Andriy Sadovyy, maire de Lviv

Andriy Sadovyy, maire de Lviv - -

A Lviv, le boycott de l’Euro par certains gouvernements européens est interprété comme un abandon vis-vis à l’Ukraine. Reportage au sein d’un berceau de la Révolution orange avant l’Ukraine-France de ce vendredi (18h).

C’est une ville située à l’ouest de l’Ukraine, ouverte sur l’Europe et sur la jeunesse, comme en témoignent ses 150 000 étudiants pour 800 000 habitants. Une ville désireuse de s’intégrer pour de bon dans l’Union européenne. Alors, quand plusieurs gouvernements européens (dont la France et l’Allemagne) ont décidé de ne pas se rendre en Ukraine pour protester contre les conditions de détention de l’ancienne Première ministre Ioulia Timochenko, emprisonnée à Kharkiv, les habitants se sont vexés. Berceau de la révolution orange en 2004, la ville a massivement soutenu Timochenko lors des élections en 2004. L’absence de grands dirigeants européens donne du coup l’impression que ces derniers placent toutes les villes d'Ukraine dans le même sac : celui de la corruption, de l'injustice et des magouilles politiques. « Beaucoup d'Ukrainiens comme moi ont défendu Timochemko. L’Ukraine n’est pas la même partout, rappelle Andriy Sadovyy, maire de la ville. Les hommes politiques auraient du venir a Lviv ! Ici, les supporters ont pu se rendre compte qu'il y avait une atmosphère chaleureuse et démocratique. » Le Maire de Lviv animera ensuite un colloque avec des journalistes étrangers : « l'Euro 2012 aidera t'il l'Ukraine a entrer dans l'Union européenne ? »

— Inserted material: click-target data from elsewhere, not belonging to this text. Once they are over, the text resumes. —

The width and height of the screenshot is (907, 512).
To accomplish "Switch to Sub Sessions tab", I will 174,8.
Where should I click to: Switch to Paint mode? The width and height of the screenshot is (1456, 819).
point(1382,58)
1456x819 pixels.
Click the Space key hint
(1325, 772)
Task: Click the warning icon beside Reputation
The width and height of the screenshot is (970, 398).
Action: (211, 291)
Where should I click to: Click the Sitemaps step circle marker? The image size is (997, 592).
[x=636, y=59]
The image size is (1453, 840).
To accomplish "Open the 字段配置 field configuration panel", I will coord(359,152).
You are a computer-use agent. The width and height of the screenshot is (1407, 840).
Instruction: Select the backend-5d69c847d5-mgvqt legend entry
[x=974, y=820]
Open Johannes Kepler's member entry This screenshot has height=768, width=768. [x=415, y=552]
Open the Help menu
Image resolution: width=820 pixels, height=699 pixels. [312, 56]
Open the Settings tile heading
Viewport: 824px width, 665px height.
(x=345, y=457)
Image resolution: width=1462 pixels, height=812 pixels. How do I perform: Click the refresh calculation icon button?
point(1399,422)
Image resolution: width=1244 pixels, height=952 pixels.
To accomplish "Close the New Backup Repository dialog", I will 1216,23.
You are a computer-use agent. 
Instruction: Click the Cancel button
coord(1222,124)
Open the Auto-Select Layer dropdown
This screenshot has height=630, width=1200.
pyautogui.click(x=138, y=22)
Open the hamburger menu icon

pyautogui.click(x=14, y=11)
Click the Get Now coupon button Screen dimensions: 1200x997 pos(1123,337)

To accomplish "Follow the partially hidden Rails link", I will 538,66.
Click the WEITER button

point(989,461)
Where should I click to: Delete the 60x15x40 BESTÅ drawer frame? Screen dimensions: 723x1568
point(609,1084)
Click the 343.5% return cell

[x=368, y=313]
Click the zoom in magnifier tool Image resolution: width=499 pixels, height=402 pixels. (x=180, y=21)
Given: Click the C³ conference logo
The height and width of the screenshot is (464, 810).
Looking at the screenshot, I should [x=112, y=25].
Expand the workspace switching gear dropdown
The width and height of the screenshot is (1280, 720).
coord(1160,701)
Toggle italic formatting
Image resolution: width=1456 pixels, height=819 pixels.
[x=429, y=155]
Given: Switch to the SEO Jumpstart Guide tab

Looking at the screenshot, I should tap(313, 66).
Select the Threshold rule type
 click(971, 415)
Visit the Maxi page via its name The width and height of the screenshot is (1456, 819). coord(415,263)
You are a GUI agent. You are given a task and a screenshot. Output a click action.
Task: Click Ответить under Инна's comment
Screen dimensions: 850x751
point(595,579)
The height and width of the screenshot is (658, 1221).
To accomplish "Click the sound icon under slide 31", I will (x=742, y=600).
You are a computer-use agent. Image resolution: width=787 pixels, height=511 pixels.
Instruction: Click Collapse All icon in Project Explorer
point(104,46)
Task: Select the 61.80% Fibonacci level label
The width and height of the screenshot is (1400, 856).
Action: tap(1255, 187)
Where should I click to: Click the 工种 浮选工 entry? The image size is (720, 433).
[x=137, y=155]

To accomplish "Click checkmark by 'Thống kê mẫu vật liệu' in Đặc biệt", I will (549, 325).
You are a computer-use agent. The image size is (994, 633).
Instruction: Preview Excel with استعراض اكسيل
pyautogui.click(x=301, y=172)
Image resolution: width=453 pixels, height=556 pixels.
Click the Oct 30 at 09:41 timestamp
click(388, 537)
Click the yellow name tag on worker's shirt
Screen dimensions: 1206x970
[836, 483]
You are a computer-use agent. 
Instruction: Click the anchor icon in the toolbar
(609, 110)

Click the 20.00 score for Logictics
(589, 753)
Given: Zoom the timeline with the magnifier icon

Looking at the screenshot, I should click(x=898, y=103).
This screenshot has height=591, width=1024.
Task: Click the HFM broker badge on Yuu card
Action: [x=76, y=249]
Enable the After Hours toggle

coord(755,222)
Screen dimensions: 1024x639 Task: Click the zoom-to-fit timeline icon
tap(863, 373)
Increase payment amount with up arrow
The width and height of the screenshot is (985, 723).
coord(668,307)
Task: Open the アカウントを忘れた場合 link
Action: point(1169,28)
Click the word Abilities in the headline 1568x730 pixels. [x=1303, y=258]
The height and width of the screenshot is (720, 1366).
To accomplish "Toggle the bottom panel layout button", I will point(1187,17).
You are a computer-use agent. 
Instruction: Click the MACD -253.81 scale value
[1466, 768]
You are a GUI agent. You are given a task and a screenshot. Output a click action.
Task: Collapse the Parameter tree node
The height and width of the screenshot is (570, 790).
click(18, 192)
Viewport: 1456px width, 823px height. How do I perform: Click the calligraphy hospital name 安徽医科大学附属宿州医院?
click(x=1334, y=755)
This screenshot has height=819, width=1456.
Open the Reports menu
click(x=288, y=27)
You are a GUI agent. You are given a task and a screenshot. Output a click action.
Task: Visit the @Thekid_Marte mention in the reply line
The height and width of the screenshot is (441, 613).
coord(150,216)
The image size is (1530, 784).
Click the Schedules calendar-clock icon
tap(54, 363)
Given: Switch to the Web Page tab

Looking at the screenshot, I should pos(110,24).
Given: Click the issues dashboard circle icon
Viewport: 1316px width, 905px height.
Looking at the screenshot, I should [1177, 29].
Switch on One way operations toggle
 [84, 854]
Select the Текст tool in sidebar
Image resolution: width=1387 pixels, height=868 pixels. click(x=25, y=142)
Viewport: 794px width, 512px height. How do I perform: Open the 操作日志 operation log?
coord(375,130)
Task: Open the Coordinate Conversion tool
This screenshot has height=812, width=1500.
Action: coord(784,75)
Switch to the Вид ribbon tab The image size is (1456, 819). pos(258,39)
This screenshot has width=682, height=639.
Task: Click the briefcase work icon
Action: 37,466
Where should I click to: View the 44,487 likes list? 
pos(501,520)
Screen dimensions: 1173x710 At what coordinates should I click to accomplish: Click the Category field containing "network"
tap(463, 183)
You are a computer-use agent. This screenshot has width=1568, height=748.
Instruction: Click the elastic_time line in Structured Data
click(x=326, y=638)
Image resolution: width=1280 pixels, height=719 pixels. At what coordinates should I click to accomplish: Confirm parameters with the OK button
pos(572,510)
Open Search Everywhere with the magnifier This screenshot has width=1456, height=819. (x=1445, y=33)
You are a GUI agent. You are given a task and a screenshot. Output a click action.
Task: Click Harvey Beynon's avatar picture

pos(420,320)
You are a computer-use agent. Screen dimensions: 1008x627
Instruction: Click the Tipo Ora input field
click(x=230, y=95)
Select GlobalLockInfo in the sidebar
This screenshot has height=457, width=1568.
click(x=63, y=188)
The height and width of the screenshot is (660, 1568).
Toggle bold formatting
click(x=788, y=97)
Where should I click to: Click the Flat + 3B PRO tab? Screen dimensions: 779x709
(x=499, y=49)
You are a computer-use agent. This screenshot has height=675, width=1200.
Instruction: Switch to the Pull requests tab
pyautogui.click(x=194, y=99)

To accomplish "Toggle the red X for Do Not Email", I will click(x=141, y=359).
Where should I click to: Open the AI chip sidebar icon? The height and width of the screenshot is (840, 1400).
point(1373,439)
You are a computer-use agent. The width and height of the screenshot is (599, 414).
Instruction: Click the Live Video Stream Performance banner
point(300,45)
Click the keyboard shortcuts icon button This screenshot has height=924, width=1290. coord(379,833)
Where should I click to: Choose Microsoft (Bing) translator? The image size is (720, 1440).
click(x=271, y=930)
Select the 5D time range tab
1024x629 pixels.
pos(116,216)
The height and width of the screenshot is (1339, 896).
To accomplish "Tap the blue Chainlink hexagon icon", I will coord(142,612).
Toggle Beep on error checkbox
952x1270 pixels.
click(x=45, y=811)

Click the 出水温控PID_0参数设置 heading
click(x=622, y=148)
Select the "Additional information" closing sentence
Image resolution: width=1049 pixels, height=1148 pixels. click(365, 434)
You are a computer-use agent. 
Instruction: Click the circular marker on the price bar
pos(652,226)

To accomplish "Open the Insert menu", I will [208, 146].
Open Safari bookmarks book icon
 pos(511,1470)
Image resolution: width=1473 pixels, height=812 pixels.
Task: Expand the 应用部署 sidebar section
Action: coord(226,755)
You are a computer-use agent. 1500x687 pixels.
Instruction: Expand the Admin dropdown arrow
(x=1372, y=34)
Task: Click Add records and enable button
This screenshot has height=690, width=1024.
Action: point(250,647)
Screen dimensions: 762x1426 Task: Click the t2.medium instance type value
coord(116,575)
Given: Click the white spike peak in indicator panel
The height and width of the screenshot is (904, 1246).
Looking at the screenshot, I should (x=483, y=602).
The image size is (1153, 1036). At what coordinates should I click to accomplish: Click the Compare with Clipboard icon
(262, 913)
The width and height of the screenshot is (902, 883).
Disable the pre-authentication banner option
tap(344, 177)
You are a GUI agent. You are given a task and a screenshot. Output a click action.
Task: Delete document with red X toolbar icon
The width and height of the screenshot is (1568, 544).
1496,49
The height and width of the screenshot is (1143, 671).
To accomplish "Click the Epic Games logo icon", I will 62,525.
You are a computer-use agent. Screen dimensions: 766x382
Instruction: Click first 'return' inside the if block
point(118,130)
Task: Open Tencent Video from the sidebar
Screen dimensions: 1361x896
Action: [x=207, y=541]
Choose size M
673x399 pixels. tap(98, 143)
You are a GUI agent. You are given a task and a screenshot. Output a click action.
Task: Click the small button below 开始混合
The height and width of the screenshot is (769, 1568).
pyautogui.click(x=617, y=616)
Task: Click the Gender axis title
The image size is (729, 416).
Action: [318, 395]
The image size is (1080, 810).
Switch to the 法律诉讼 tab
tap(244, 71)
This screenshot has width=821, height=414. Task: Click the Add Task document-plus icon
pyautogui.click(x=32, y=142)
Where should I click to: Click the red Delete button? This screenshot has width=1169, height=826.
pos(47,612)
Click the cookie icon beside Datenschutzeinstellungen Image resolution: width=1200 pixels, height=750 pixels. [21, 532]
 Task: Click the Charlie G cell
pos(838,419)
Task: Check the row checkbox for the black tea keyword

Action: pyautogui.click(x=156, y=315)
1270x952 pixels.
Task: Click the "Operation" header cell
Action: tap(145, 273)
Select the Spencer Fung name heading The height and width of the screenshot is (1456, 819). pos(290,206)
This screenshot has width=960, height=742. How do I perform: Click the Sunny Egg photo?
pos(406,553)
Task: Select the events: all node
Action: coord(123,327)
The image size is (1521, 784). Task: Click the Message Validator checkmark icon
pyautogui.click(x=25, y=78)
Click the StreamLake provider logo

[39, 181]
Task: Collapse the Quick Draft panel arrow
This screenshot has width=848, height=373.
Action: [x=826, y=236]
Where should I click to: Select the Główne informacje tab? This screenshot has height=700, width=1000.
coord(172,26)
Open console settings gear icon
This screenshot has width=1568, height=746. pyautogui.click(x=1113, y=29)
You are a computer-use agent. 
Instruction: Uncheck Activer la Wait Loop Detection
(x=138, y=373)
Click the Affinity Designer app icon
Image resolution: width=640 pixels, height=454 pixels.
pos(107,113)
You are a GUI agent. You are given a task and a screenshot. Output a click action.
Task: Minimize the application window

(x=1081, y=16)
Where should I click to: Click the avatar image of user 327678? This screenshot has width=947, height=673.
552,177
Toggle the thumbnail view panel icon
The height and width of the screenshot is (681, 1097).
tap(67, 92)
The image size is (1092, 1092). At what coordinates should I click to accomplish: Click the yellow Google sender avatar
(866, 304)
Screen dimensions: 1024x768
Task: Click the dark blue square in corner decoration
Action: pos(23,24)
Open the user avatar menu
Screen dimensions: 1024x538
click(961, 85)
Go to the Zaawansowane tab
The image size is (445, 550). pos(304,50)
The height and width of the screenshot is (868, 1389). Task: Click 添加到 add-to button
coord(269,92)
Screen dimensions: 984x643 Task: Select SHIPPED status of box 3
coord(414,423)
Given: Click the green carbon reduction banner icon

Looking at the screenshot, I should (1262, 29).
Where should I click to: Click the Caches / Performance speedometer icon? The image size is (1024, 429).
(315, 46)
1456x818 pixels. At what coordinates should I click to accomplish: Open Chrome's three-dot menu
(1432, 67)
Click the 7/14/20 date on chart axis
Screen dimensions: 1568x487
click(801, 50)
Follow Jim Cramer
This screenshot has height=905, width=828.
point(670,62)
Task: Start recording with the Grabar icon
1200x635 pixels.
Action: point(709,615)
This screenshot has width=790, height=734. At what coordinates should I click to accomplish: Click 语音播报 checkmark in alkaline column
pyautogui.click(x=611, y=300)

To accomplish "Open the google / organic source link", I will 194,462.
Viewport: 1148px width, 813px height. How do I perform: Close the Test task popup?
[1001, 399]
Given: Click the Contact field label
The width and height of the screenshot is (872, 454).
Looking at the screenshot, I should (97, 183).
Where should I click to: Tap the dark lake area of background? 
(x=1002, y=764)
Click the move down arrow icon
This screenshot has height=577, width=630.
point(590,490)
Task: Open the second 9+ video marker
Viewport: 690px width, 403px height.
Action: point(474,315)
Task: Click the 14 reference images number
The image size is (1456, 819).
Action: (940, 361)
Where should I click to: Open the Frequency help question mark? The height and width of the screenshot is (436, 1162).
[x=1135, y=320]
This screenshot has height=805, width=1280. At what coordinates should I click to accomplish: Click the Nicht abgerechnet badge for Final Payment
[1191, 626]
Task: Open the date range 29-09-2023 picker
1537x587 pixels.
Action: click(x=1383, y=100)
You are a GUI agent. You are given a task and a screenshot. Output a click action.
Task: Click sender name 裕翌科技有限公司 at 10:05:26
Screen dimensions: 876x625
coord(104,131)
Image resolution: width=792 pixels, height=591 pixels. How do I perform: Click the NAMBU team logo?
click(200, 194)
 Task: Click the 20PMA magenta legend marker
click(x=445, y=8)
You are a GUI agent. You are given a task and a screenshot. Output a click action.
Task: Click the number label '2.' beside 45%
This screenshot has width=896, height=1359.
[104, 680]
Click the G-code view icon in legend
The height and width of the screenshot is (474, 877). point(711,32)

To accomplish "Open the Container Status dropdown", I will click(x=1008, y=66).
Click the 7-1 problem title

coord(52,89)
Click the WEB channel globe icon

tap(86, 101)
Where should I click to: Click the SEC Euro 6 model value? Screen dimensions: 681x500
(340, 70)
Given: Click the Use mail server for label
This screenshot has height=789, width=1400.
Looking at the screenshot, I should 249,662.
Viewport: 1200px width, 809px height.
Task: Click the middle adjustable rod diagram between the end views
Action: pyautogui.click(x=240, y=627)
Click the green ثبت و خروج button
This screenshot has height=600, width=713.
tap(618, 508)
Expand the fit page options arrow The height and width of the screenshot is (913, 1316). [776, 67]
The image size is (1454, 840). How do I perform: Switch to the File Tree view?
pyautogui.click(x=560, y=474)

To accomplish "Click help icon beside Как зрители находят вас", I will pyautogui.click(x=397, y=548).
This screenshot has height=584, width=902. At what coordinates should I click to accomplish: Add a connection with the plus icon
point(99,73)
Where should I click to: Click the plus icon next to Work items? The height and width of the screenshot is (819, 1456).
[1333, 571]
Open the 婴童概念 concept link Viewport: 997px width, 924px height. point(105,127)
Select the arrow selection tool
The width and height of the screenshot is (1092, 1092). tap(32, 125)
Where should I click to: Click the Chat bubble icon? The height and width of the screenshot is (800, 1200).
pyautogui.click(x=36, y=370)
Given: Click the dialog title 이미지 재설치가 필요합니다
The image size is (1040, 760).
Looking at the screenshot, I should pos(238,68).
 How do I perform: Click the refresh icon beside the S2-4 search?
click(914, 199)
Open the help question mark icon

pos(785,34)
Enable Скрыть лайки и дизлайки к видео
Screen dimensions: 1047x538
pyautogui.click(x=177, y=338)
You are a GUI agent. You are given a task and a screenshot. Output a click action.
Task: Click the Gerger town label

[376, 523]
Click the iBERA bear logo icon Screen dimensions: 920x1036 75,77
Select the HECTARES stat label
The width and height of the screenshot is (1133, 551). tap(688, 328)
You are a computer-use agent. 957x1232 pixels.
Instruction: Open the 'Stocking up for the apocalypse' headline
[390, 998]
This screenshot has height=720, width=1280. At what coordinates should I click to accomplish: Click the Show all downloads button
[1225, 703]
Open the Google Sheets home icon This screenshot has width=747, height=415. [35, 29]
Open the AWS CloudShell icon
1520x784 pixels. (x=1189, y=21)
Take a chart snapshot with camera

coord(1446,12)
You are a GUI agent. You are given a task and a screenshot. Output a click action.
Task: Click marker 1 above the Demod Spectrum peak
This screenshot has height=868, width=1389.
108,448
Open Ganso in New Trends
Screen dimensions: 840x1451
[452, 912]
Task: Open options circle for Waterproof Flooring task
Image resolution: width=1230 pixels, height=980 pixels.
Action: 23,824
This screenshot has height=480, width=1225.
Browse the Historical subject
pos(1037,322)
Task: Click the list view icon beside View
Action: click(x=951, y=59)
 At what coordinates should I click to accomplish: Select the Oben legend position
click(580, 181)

La « petite Vienne », surnom dû à ses rues piétonnes et à ses terrasses de café romantique, se différencie des grandes villes de l’Est proches de la frontière russe, Kharkiv et Donetsk, où se jouera vendredi Ukraine-France (18h). Et parie sur un accueil irréprochable pour changer les idées reçues. Mille volontaires sillonnent les rues pour guider les supporters et les journalistes étrangers et donner une image enfin positive du pays et de cette cité avec son centre-ville classé au patrimoine mondial de l’Unesco, son magnifique opéra Ivan Franko et ses nombreuses églises. « La plupart des gens ici ne soutiennent pas notre président, explique Olena, journaliste à l'hebdomadaire L'Esxpres. Le sport ne doit pas être un otage de jeux politiques. Je suis un peu vexée. Ça aurait été bien que les gens voient que nous sommes Européens et pas orientés vers l’Est. » Le sport ne doit pas être un otage de jeux politiques.

Une etudiante : « On est complètement abandonnés par l’Europe »

Le sujet de l’Europe est au cœur de cette ville. A l’occasion d’un cours de français dans une école privée du centre-ville, un professeur a lancé le débat. Anelya, une etudiante, a accepté de parler à condition de ne pas être filmée ou enregistrée, par peur de représailles. « Ce boycott ne me dérange pas, mais alors dans ce cas il faut que les dirigeants européens restent attentifs sur la situation de l'Ukraine même après l'Euro de football. On est complètement abandonné par les dirigeants européens. L'affaire Timochenko est la preuve des injustices qu'il y a dans notre pays. »

Mais les Lviviens veulent passer outre ce constat. « Je comprends que les politiques français ne veuillent pas être sur une photo avec le président Viktor Ianoukovitch (opposant à Timochenko, ndlr), mais ils auraient dû venir pour honorer le peuple ukrainien, regrette un chauffeur de taxi. Nous sommes une nation d'à peine 20 ans. On aura bientôt une autre image. » Lors de la victoire de l’Ukraine face à la Suède (2-1), lundi, des dizaines de groupes de jeunes supporters ont passé la nuit à chanter l'hymne national. « C'est aussi ça l'Ukraine. Il n'y a pas que l'affaire Timochenko, conclut Pavlo, jeune étudiant. On est fier de notre jeune pays. On l'aime. »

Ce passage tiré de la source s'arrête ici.